As I've mentioned before, we've reached the stage where my husband's care needs are getting complex, and we feel it would be appropriate for the NHS to provide Continuing Health Care (CHC).
The senior district nurse came out in mid-April and did our checklist with "A" in Behaviour and Mobility and 3 or 4 "B"s i.e. a positive checklist.
In June, a social care representative was appointed and came out asking many of the same questions and getting to understand our situation.
Today, they came together, forming the multi disciplinary team (MDT) and using the Decision Support Tool (DST) to document the care needs. Then they went away to discuss and agree their recommendation for the Integrated Care Board (ICB).

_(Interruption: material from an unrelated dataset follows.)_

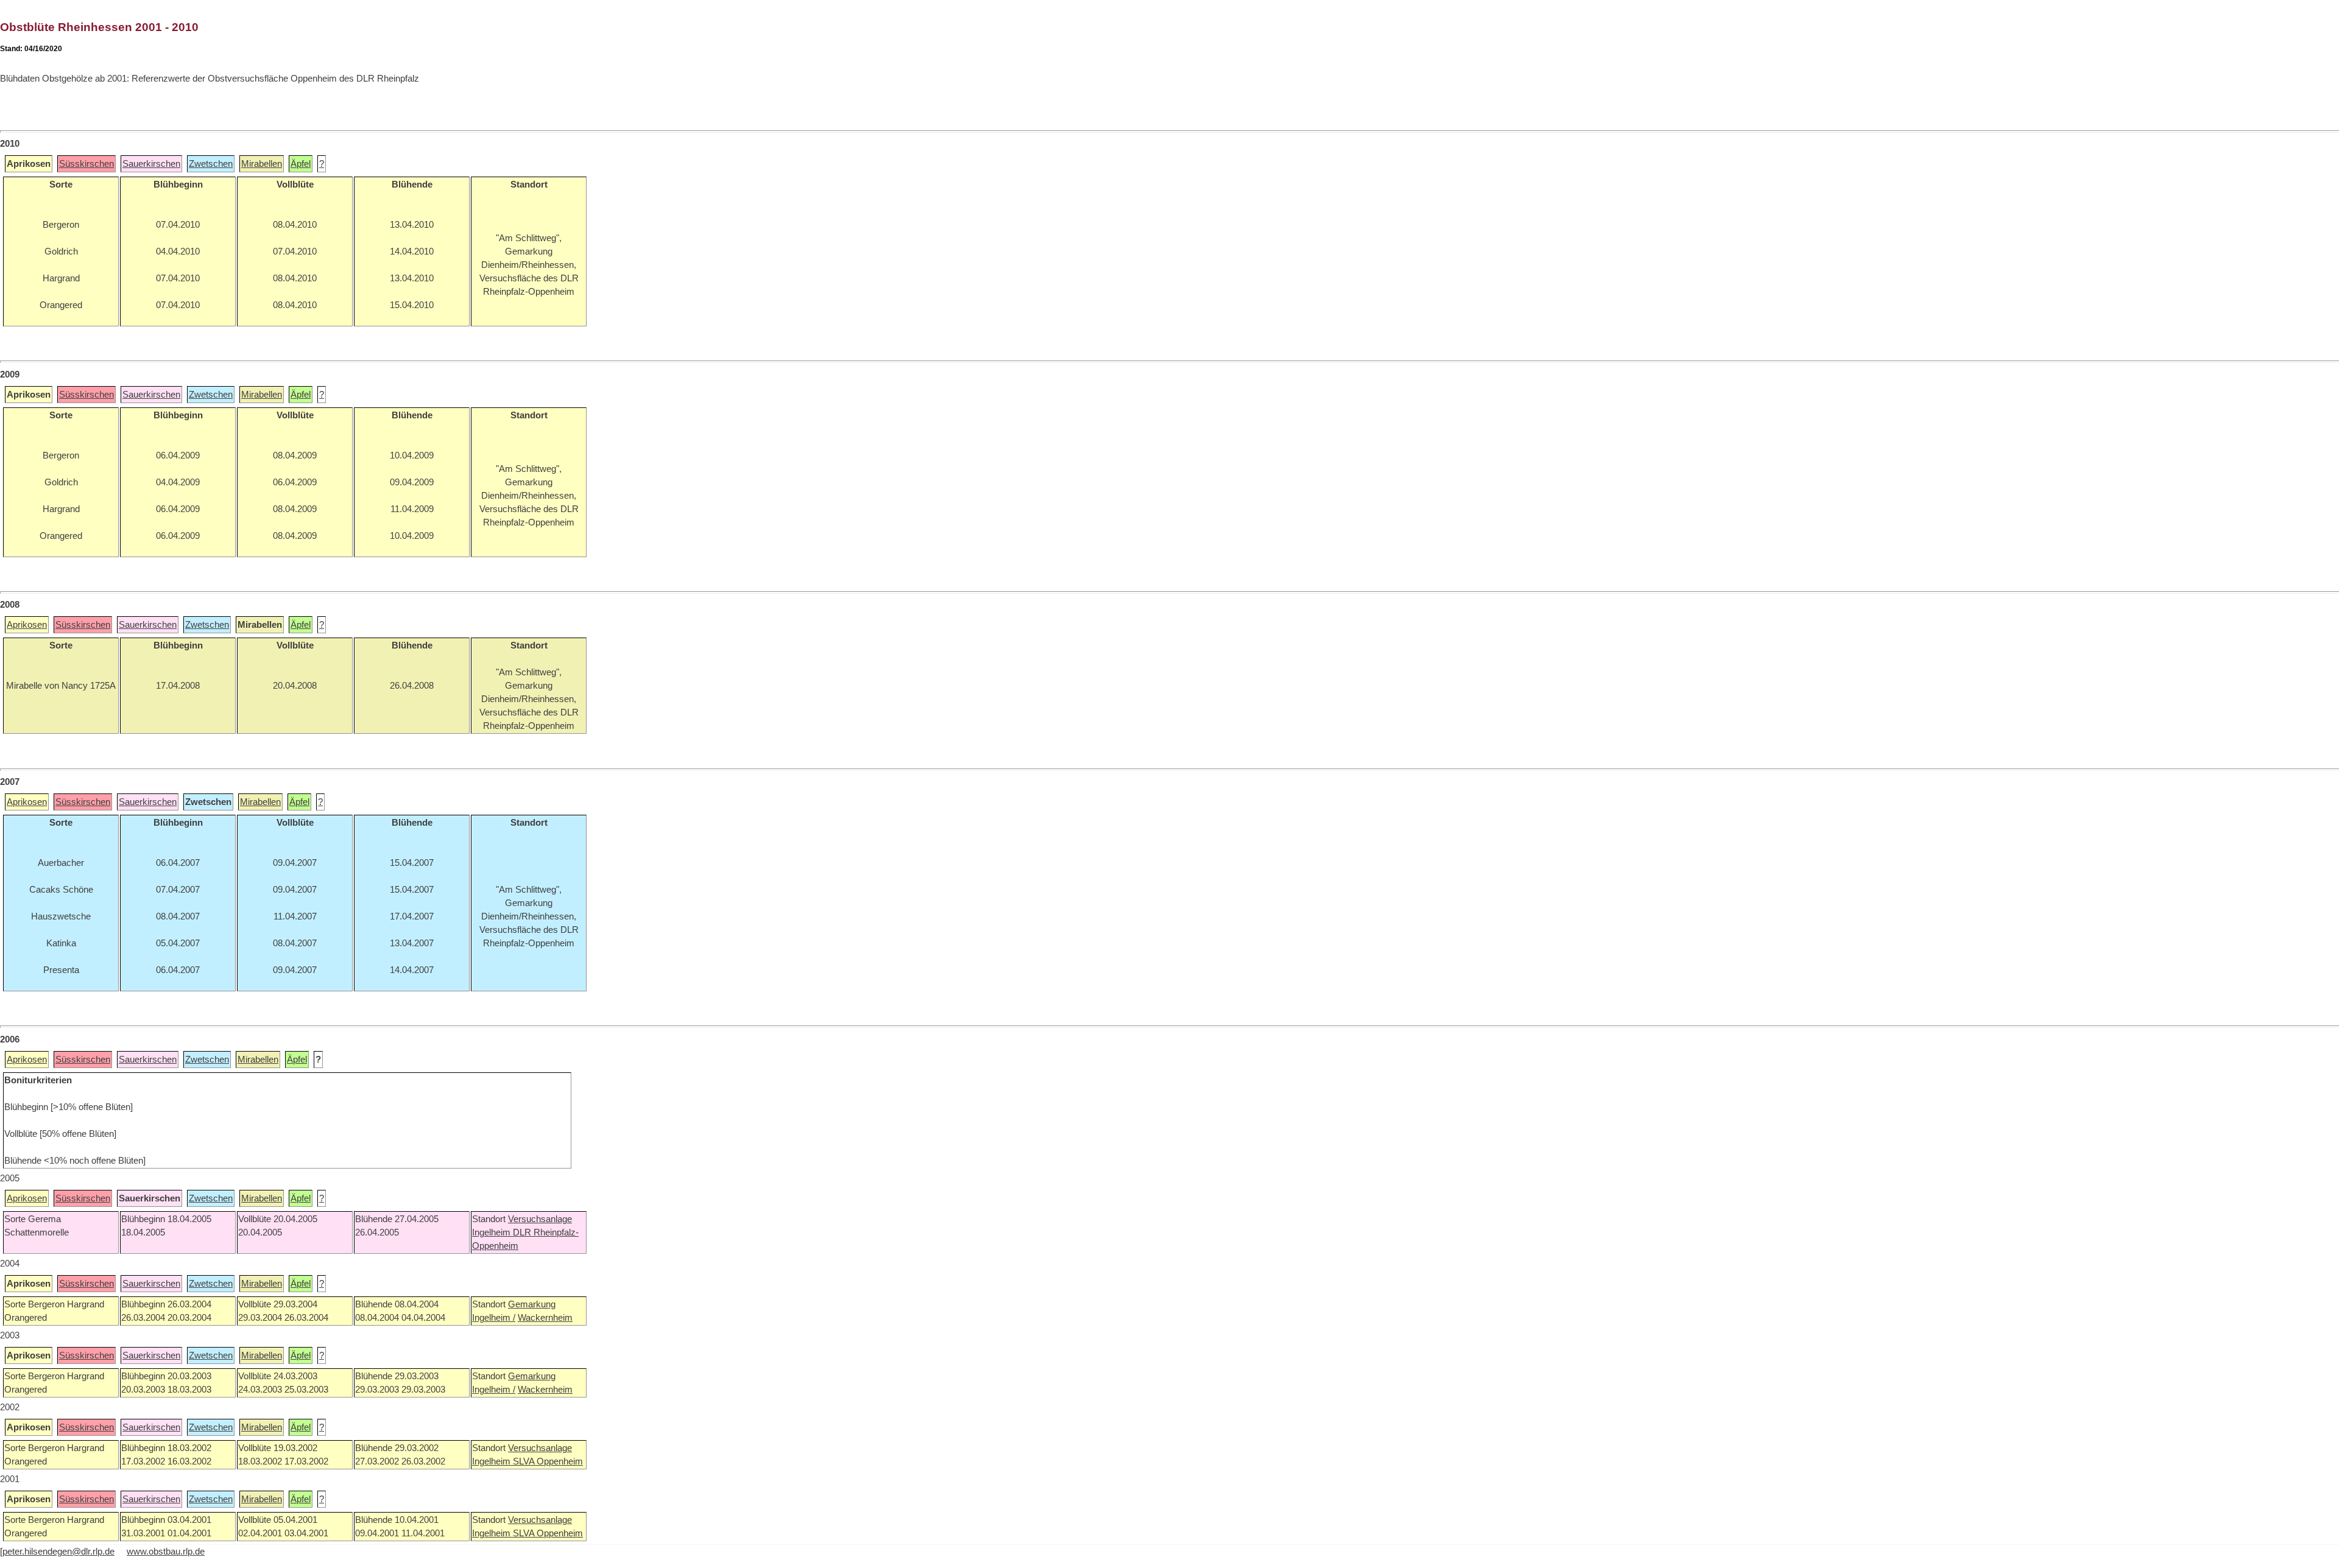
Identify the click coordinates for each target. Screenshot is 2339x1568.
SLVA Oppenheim (548, 1461)
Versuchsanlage (540, 1219)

Since they both had talked to us recently, we focused on recent changes and evidence of the latest falls, injuries, weight loss, behavioural episodes, episodes of "altered consciousness", and the complications around managing his medication and relieving various pains.

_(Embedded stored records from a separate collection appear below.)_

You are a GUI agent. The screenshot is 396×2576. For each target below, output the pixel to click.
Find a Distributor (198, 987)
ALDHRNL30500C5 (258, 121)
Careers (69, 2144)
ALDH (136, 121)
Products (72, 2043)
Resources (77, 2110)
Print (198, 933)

During the meeting, our neurophysio "happened" to arrive for my husband's regular Friday session so we made sure they talked to her too.
When the Decision Support Tool was completed we had "High" needs in Mobility, Cognition and Behaviours, with "Moderate" needs in 7 other domains and one "Low" need.
We received a phone call a few hours later, letting us know that the recommendation would be that my husband was eligible for CHC. The main basis was his fall risk and that he could not be left alone. They had emphasized that if support (i.e. me or other carers) were not in place, he would almost certainly come to harm and require emergency care.
Now we still need to wait for the ICB to give their final decision, but it looks promising.